魔女が空を飛ぶのに必要なものとは?

魔女と聞けばとりわけ中世ヨーロッパをイメージする方が多いでしょう。

その中世では現代よりも人間と自然の距離がとても近く、灯りの乏しい当時の森は薄暗く、夜中などは闇に包まれ人々の侵入を阻んでいました。

森とは未知の領域、神気さえ感じさせるそんな特別な場所だったのです。

そんな森に入り、薬草を摘みに行っていた彼女たちのことを人々は畏怖していました。

魔女とは元来、薬草の知識に長けた女たちのことを指すのです。

薬草の知識に長けているだけで空が飛べる?

ヨーロッパには四月三十日の深夜に魔女と悪魔が多数集まって大騒ぎするという伝承が残っています。これをヴァルプルギスの夜と呼びます。

このヴァルプルギスの夜の開催地とされているのがドイツのハルツ山地にあるブロッケン山です。

ハルツ山地には魔女伝説が数多く残っており、その中には魔女が空を飛ぶという内容も伝えられています。

それによると魔女は何かしらの軟膏を身体に塗りたくったあと、ホウキに跨り、煙突から飛び去っていきました。

魔女の軟膏とは?

魔女の軟膏をつくるレシピはいくつか残っています。

その効能を信じて過去にレシピを参考にして学者たちがその空飛ぶ軟膏を作り、女性に使用してみました。

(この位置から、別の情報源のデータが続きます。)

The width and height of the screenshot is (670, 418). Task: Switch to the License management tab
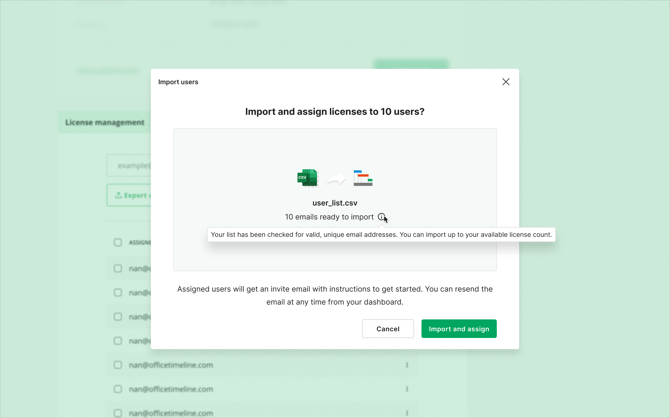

すると、軟膏を塗られた被験者らは気を失ったり、幻覚を見ていたりと実際に宙に舞う事はありませんでした。

彼女達は軟膏に使用された毒性をもった薬草の成分から浮遊感を感じていたり、飛行したという内容の幻覚を見ていたのです。

レシピの材料として紹介されている植物は多数あります。
代表的なものはマンドラゴラ、ヒヨス等が有名です。

魔女の薬草としてよく聞くマンドラゴラは根を掘ると恐ろしい悲鳴をあげると言われてきたナス科の植物です。

この植物が魔女の薬草として選ばれてきたのは毒性ではなく、太く二股に分かれた根が人間の姿に似ているところが大きいです。

けれどもヒヨスは違います。
ヒヨスはアトロビンやスコポラミンという毒性を持っています、これが酩酊感や幻覚症状を引き起こす主因です。

このことから魔女の軟膏とは意識を飛ばすだけで実際に空を飛び回らせる効能を持ち合わせていないことが分かります。

軟膏が魔女伝説に記載されているのは薬草に長じていたことから連想されたのだと考えるのが自然です。

人間が空を飛ぶには魔女の軟膏だけでなく色んなものが不足しているのでしょう。